You don’t forget the people who meant a lot to you before you thought critically about things. Someone moved you and therefore you loved them. Someone had a dimple in their chin and therefore they were representative of all that is good in the world. Someone had feathered hair and it made you feel things before you even knew what those “things” even were or would eventually mean.
My memory of him is his sensitivity, how alive he seemed, how soft he was. He wasn’t schticky at ALL. He didn’t “trade” on his cuteness. He wasn’t a precocious cutesy kid. Granted, he was on the cover of Tiger Beat as much as any other teen idol, and sometimes with his shirt off, but as an actor, he wasn’t a self-aware self-consciously Cute Boy. He was all sensitivity, so much so it was almost awkward to watch him. Robby Benson was huge too, but he brought an almost glamorous neuroticism to the Teen Idol space, similar to what James Dean brought back in the day. Robby Benson’s good looks were over-ripe, in the same way John Travolta’s were. He was enormously attractive. Lance Kerwin was adorable but he didn’t have Benson’s twisty-sexy-torment. Teen Idols are not carbon copies. Each one serves a different need. Kerwin was sensitive without being neurotic. He was cute without being intimidatingly gorgeous. He was just open. I think that’s what I must have loved about him, why he meant so much to me in the perilous years when I segued from grade school to junior high, very bad years for me. Kerwin spoke to me, somehow. I still remember it so vividly.

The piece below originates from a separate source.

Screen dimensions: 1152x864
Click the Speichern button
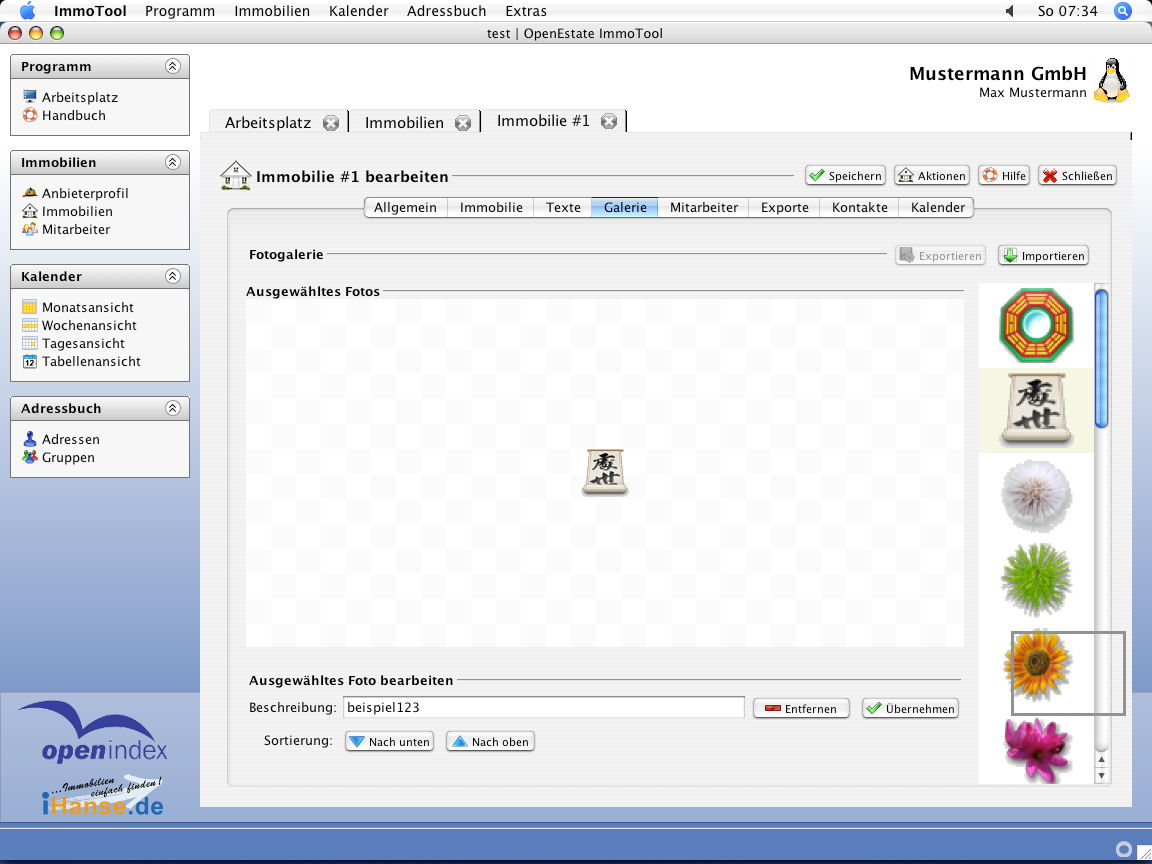[845, 176]
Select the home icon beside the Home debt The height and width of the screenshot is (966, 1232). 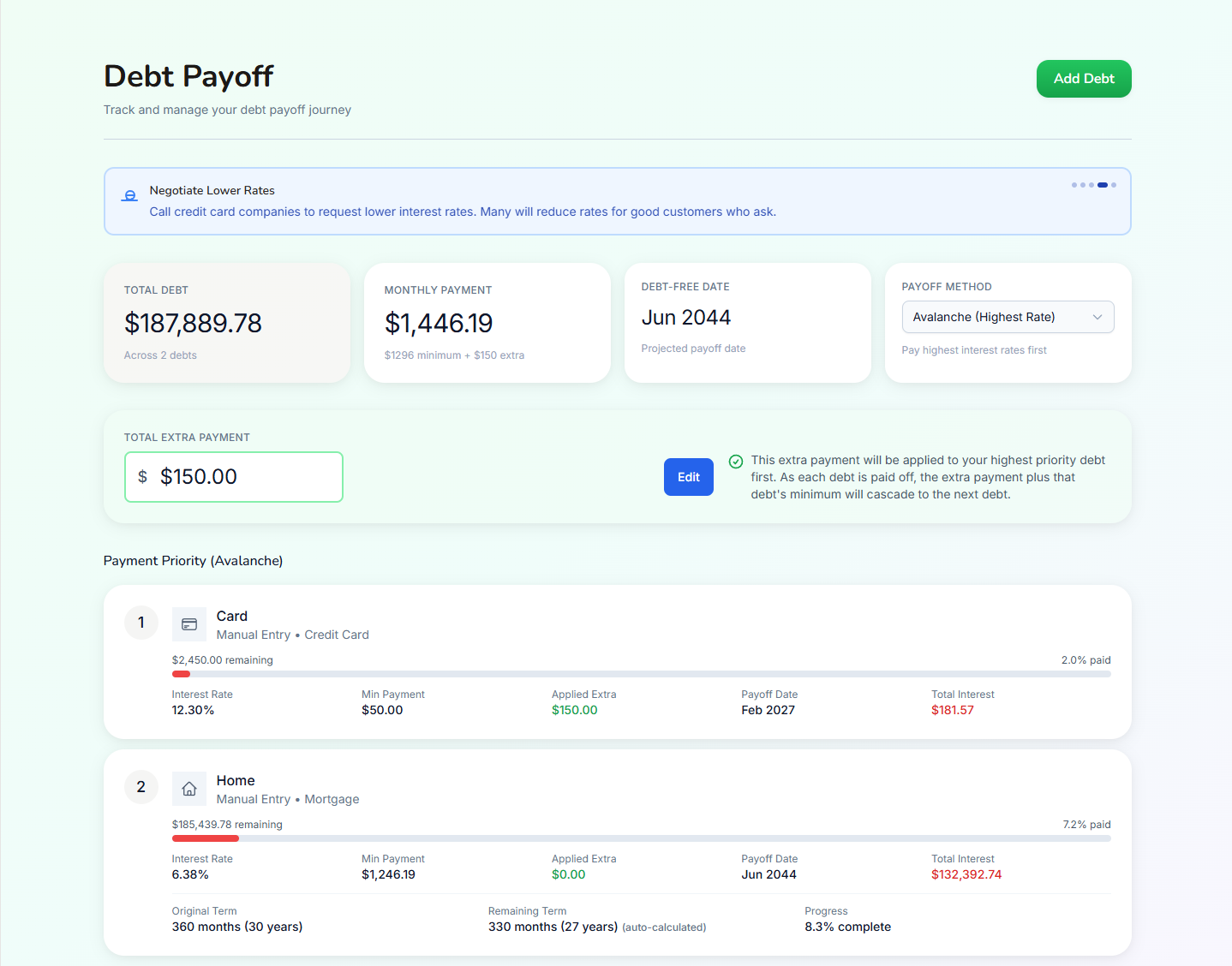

The number of people who remember Lance Kerwin and crushed on him through first-hand experience of his stardom is small. We are a small generation, numerically. And our fandom was contained in our generation, since future generations couldn’t discover him, due to his “output” being for all intents and purposes lost (unless you start searching YouTube for all the grainy uploads). The evidence that it all happened is not as strong and/or present as it is with, say, someone like Robby Benson, or Ralph Macchio, or Shaun Cassidy. But it happened. 11-year-old Sheila LOVED this dimpled blonde boy, and not just because he was dimpled and blonde. She loved him for what he made her feel, and for how easily he shared his own openness and sensitivity.
I trust 11-year-old Sheila. She followed her instincts, she knew the real thing when she saw it.
this is beautiful Sheila! you have such a way of conveying the big things simply. "You don’t forget the people who meant a lot to you before you thought critically about things. Someone moved you and therefore you loved them." this is so resonant and poetic.
I had been hoping you would give us a way to subscribe to and support your work -- I don't have venmo so this works out well for me thank you haha
Heard Lance passed away a while back but did not know all the details. Very sad. I was about 14 when James at 15 was airing and I wanted to be just like him.